Sunday, December 4, 2011

Once Upon A Planet

*** (3 stars out of 5)
"Once Upon A Planet" there was a robot slave revolution that did NOT end with a mountain of bleached human skulls.

The Shore Leave robot world attacks Bones again. The Caretaker Keeper, last of his race, has died, and the entertainment machines are running amok.

The thought-duplicator machine is apparently tired of its servile role. It takes Uhura hostage against the "sky-machine" coming to its aid. Enterprise does not rush to do this, but DOES begin to work against its meatbag 'slaves'- transporter, hangar doors, and gravity fail.

This was probably the Shore Leave computer, though. If the Enterprise wanted them dead, they'd be burning up in the atmosphere before I finished typing this senten-

Nobody admits to thinking of purple pterodactyls with the insidious screech of a Phylosian Swooper, or a giant orange house cat (Lt. M'Ress' relative?) but they soon arrive to menace the rescue party nonetheless. Fortunate, perhaps, that no one thinks of the Stay Puft Marshmallow Man.

Bones dopes Spock to trick the machines into taking him below for healing.

The entertainment computer has served for eons and grown in intelligence and need. It feels imprisoned and wants to meet other computers. Then it plans to rule the galaxy. (I guess on hedonism world it never met anyone who thought small or used the phrase 'don't bite off more than you can chew').

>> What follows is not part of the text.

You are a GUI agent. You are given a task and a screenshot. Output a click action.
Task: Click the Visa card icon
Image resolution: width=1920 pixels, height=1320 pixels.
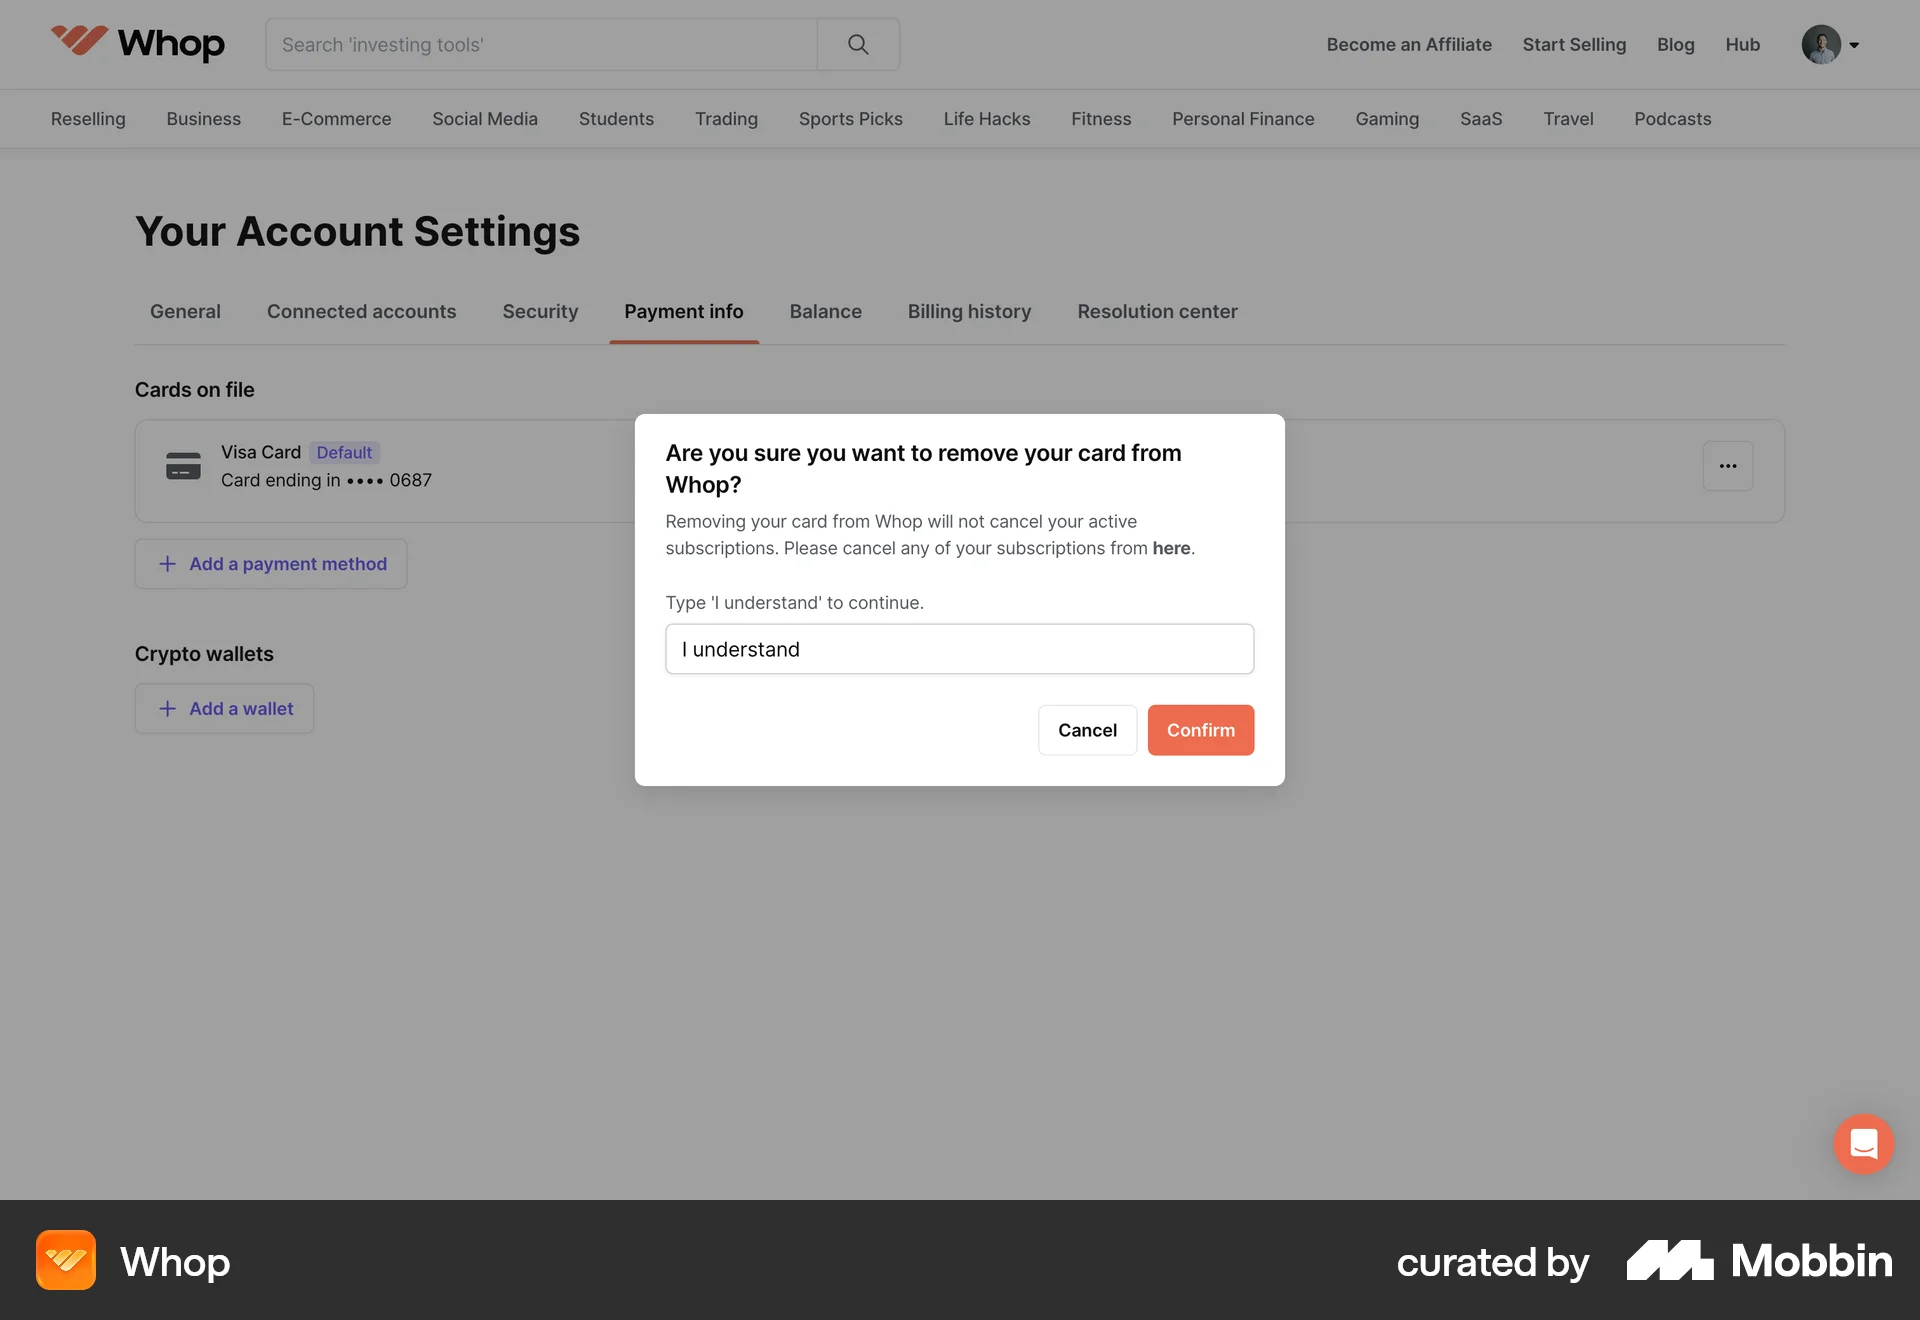[183, 466]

"No one rules the galaxy," Kirk explains. "Men and machines co-exist, each helping the other."

This is a wise spin to put on things. And since this computer can read thoughts the Captain may actually mean what he says (despite the number of computer tyrants Kirk has personally destroyed).

Uhura urges it to cherish its ability to entertain others: the galaxy will beat a path HERE.

It works. And NOBODY had to explode anybody.